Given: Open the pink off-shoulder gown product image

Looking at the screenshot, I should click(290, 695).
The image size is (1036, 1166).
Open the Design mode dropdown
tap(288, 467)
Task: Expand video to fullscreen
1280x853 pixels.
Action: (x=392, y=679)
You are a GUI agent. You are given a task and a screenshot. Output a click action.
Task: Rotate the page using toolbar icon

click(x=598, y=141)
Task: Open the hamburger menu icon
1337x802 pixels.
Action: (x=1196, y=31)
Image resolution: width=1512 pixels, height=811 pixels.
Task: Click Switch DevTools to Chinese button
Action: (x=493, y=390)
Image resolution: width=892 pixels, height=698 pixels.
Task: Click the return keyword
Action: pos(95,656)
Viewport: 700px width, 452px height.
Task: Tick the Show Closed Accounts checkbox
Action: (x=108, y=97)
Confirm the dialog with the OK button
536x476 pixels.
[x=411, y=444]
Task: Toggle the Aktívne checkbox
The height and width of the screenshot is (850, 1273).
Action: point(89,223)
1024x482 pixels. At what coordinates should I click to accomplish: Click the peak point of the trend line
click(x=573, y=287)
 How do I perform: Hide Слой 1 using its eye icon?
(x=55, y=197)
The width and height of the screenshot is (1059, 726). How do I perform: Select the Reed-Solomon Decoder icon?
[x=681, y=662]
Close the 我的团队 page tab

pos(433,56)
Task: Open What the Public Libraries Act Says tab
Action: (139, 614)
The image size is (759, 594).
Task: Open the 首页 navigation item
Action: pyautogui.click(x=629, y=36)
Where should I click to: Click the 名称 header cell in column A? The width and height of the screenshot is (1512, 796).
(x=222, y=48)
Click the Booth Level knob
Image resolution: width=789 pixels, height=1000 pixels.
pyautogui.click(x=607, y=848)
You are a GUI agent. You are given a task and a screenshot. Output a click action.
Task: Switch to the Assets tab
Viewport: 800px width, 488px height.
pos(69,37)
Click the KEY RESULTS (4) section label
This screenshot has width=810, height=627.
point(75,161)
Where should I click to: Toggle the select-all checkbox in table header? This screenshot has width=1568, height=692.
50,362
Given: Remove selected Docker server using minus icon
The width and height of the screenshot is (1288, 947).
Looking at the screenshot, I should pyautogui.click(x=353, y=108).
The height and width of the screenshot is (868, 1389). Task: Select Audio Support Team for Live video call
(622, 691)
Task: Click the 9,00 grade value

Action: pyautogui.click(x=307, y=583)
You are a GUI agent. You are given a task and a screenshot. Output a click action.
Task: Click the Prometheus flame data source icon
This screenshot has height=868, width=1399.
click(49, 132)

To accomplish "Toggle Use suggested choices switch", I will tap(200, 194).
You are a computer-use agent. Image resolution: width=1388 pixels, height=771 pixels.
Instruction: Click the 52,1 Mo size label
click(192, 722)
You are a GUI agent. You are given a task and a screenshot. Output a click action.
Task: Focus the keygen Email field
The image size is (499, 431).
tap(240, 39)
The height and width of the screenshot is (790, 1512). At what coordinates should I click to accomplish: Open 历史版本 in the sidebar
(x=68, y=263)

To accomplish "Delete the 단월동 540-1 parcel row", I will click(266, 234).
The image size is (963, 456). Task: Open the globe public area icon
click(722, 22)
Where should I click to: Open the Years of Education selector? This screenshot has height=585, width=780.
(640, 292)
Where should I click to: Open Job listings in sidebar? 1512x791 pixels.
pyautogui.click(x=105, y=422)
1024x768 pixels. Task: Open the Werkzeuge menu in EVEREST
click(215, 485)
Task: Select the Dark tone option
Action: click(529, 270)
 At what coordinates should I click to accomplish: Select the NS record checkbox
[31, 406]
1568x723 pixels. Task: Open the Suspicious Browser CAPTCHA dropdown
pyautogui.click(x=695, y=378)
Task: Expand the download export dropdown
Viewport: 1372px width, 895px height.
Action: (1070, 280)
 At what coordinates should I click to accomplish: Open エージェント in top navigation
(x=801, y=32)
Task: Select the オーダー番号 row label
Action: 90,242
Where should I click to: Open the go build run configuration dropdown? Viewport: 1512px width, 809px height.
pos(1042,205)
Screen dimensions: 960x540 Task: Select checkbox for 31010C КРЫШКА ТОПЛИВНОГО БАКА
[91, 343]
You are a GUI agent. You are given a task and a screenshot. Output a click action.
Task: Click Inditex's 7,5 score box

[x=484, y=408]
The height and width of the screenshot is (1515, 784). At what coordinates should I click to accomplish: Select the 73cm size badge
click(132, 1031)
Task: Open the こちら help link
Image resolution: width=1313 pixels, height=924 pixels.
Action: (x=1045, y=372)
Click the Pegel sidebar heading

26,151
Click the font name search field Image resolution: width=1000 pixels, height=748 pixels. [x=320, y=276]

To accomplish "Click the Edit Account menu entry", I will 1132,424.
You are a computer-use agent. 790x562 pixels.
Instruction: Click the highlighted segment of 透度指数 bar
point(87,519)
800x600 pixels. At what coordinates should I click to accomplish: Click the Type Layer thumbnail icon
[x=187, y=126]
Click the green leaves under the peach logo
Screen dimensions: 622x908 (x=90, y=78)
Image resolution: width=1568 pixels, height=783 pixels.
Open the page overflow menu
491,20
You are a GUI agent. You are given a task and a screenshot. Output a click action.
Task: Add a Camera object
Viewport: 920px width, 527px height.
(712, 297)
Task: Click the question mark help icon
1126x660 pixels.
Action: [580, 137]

> **AIM**:
Return every row above unchanged, character for character.

> **EXERCISE RESULT**:
Given: Open the pink off-shoulder gown product image

Looking at the screenshot, I should click(290, 695).
The image size is (1036, 1166).
Open the Design mode dropdown
tap(288, 467)
Task: Expand video to fullscreen
1280x853 pixels.
Action: (x=392, y=679)
You are a GUI agent. You are given a task and a screenshot. Output a click action.
Task: Rotate the page using toolbar icon

click(x=598, y=141)
Task: Open the hamburger menu icon
1337x802 pixels.
Action: (x=1196, y=31)
Image resolution: width=1512 pixels, height=811 pixels.
Task: Click Switch DevTools to Chinese button
Action: (x=493, y=390)
Image resolution: width=892 pixels, height=698 pixels.
Task: Click the return keyword
Action: pos(95,656)
Viewport: 700px width, 452px height.
Task: Tick the Show Closed Accounts checkbox
Action: (x=108, y=97)
Confirm the dialog with the OK button
536x476 pixels.
[x=411, y=444]
Task: Toggle the Aktívne checkbox
The height and width of the screenshot is (850, 1273).
Action: point(89,223)
1024x482 pixels. At what coordinates should I click to accomplish: Click the peak point of the trend line
click(x=573, y=287)
 How do I perform: Hide Слой 1 using its eye icon?
(x=55, y=197)
The width and height of the screenshot is (1059, 726). How do I perform: Select the Reed-Solomon Decoder icon?
[x=681, y=662]
Close the 我的团队 page tab

pos(433,56)
Task: Open What the Public Libraries Act Says tab
Action: (139, 614)
The image size is (759, 594).
Task: Open the 首页 navigation item
Action: pyautogui.click(x=629, y=36)
Where should I click to: Click the 名称 header cell in column A? The width and height of the screenshot is (1512, 796).
(x=222, y=48)
Click the Booth Level knob
Image resolution: width=789 pixels, height=1000 pixels.
pyautogui.click(x=607, y=848)
You are a GUI agent. You are given a task and a screenshot. Output a click action.
Task: Switch to the Assets tab
Viewport: 800px width, 488px height.
pos(69,37)
Click the KEY RESULTS (4) section label
This screenshot has width=810, height=627.
point(75,161)
Where should I click to: Toggle the select-all checkbox in table header? This screenshot has width=1568, height=692.
50,362
Given: Remove selected Docker server using minus icon
The width and height of the screenshot is (1288, 947).
Looking at the screenshot, I should pyautogui.click(x=353, y=108).
The height and width of the screenshot is (868, 1389). Task: Select Audio Support Team for Live video call
(622, 691)
Task: Click the 9,00 grade value

Action: pyautogui.click(x=307, y=583)
You are a GUI agent. You are given a task and a screenshot. Output a click action.
Task: Click the Prometheus flame data source icon
This screenshot has height=868, width=1399.
click(49, 132)

To accomplish "Toggle Use suggested choices switch", I will tap(200, 194).
You are a computer-use agent. Image resolution: width=1388 pixels, height=771 pixels.
Instruction: Click the 52,1 Mo size label
click(192, 722)
You are a GUI agent. You are given a task and a screenshot. Output a click action.
Task: Focus the keygen Email field
The image size is (499, 431).
tap(240, 39)
The height and width of the screenshot is (790, 1512). At what coordinates should I click to accomplish: Open 历史版本 in the sidebar
(x=68, y=263)

To accomplish "Delete the 단월동 540-1 parcel row", I will click(266, 234).
The image size is (963, 456). Task: Open the globe public area icon
click(722, 22)
Where should I click to: Open the Years of Education selector? This screenshot has height=585, width=780.
(640, 292)
Where should I click to: Open Job listings in sidebar? 1512x791 pixels.
pyautogui.click(x=105, y=422)
1024x768 pixels. Task: Open the Werkzeuge menu in EVEREST
click(215, 485)
Task: Select the Dark tone option
Action: click(529, 270)
 At what coordinates should I click to accomplish: Select the NS record checkbox
[31, 406]
1568x723 pixels. Task: Open the Suspicious Browser CAPTCHA dropdown
pyautogui.click(x=695, y=378)
Task: Expand the download export dropdown
Viewport: 1372px width, 895px height.
Action: (1070, 280)
 At what coordinates should I click to accomplish: Open エージェント in top navigation
(x=801, y=32)
Task: Select the オーダー番号 row label
Action: 90,242
Where should I click to: Open the go build run configuration dropdown? Viewport: 1512px width, 809px height.
pos(1042,205)
Screen dimensions: 960x540 Task: Select checkbox for 31010C КРЫШКА ТОПЛИВНОГО БАКА
[91, 343]
You are a GUI agent. You are given a task and a screenshot. Output a click action.
Task: Click Inditex's 7,5 score box

[x=484, y=408]
The height and width of the screenshot is (1515, 784). At what coordinates should I click to accomplish: Select the 73cm size badge
click(132, 1031)
Task: Open the こちら help link
Image resolution: width=1313 pixels, height=924 pixels.
Action: (x=1045, y=372)
Click the Pegel sidebar heading

26,151
Click the font name search field Image resolution: width=1000 pixels, height=748 pixels. [x=320, y=276]

To accomplish "Click the Edit Account menu entry", I will 1132,424.
You are a computer-use agent. 790x562 pixels.
Instruction: Click the highlighted segment of 透度指数 bar
point(87,519)
800x600 pixels. At what coordinates should I click to accomplish: Click the Type Layer thumbnail icon
[x=187, y=126]
Click the green leaves under the peach logo
Screen dimensions: 622x908 (x=90, y=78)
Image resolution: width=1568 pixels, height=783 pixels.
Open the page overflow menu
491,20
You are a GUI agent. You are given a task and a screenshot. Output a click action.
Task: Add a Camera object
Viewport: 920px width, 527px height.
(712, 297)
Task: Click the question mark help icon
1126x660 pixels.
Action: [580, 137]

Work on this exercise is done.